• Set exercise:
Reproduce the items from the very beginning through the line containing "Action: coord(216,491)", including that line. Multiply only the coordinates in the answers by 1.2, rounding to whole numbers with halves going up, and leave every other line unchanged.

• Data for processing:
━━━━━━━━━━━━━━━━━━━━━━━━━━━━━━

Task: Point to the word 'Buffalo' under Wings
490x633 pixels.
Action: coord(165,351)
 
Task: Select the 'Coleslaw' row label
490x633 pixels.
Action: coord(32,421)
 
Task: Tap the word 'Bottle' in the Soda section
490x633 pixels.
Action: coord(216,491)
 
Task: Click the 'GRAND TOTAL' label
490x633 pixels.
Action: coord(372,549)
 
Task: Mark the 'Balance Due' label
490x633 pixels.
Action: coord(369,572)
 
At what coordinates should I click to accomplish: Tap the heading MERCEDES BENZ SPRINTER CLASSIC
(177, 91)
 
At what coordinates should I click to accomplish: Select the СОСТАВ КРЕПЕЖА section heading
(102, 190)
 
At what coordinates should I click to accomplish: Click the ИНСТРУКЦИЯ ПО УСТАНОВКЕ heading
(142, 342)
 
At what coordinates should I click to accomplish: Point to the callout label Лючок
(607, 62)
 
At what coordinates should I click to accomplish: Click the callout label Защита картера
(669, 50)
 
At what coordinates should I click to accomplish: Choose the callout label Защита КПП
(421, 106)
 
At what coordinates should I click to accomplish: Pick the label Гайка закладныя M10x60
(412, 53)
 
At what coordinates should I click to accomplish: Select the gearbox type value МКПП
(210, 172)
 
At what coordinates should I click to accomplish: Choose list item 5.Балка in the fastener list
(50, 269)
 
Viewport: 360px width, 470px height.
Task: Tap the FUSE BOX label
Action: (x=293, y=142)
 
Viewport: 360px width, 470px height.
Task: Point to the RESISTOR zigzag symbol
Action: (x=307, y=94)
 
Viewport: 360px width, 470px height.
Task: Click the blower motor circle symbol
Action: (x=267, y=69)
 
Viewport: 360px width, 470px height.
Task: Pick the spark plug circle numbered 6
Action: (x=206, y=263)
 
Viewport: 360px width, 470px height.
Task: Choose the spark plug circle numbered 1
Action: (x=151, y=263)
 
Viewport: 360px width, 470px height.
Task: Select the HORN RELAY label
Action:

━━━━━━━━━━━━━━━━━━━━━━━━━━━━━━

• Solution to the exercise:
Task: Point to the word 'Buffalo' under Wings
490x633 pixels.
Action: coord(198,421)
 
Task: Select the 'Coleslaw' row label
490x633 pixels.
Action: coord(38,505)
 
Task: Tap the word 'Bottle' in the Soda section
490x633 pixels.
Action: coord(259,589)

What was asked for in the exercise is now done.